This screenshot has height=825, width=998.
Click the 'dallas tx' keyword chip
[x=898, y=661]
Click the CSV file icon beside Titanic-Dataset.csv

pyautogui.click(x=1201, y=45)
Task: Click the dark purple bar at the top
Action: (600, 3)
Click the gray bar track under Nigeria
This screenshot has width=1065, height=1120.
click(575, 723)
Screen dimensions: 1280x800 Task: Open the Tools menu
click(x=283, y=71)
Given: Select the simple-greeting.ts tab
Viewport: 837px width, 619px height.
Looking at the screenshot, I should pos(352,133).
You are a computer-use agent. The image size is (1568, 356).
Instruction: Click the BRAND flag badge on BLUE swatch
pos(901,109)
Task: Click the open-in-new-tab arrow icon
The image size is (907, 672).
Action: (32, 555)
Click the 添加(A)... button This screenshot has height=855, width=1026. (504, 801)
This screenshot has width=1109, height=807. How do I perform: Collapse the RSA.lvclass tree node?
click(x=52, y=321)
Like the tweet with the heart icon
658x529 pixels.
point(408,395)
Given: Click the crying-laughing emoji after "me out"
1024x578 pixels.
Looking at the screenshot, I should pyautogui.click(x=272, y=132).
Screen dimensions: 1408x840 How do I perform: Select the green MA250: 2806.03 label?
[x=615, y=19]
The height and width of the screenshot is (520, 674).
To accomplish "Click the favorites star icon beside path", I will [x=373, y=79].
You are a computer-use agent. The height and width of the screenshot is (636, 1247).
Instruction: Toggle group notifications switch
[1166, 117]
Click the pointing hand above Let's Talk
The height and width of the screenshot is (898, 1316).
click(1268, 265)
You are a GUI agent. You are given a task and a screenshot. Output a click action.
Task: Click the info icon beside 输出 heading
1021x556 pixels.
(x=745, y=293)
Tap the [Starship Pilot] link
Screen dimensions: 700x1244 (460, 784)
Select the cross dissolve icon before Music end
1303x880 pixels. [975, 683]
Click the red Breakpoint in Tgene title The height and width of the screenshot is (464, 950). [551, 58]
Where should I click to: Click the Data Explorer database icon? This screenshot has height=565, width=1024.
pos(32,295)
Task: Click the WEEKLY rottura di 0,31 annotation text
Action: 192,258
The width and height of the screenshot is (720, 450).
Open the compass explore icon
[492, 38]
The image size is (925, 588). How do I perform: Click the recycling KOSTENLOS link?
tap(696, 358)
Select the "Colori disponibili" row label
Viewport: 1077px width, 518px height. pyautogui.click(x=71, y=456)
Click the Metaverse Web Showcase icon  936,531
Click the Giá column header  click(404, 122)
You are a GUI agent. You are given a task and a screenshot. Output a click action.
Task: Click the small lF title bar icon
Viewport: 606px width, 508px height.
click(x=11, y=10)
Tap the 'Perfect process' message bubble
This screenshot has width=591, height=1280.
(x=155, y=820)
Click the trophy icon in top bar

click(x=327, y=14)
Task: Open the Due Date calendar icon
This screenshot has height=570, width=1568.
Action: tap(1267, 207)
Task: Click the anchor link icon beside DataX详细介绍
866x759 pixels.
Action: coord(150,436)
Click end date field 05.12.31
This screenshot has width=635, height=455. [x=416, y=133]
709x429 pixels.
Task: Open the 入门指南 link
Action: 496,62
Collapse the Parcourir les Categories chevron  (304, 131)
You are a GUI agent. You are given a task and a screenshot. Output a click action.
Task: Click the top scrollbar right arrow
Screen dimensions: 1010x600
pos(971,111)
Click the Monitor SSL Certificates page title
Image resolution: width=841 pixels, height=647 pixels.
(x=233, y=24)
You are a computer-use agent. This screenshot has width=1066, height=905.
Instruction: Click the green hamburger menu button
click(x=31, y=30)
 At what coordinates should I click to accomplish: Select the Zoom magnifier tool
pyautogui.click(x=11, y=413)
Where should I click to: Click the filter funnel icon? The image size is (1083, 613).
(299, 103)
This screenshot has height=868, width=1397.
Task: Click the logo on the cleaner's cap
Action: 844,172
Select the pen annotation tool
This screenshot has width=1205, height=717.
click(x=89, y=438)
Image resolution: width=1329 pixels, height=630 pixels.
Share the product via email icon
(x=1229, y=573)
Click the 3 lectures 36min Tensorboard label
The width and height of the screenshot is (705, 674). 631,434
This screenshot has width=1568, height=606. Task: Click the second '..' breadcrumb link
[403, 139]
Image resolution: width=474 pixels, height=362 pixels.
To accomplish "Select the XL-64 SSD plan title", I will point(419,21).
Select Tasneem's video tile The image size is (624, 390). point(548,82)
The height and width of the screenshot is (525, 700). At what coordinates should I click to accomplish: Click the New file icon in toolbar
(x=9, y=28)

───

*Description of the task*: Everything above from the line containing "Tap the [Starship Pilot] link" down to the line containing "Click the red" should be copied exactly, both end lines included, and nothing else.

*Response to the task*:
Tap the [Starship Pilot] link
Screen dimensions: 700x1244 (460, 784)
Select the cross dissolve icon before Music end
1303x880 pixels. [975, 683]
Click the red Breakpoint in Tgene title The height and width of the screenshot is (464, 950). [551, 58]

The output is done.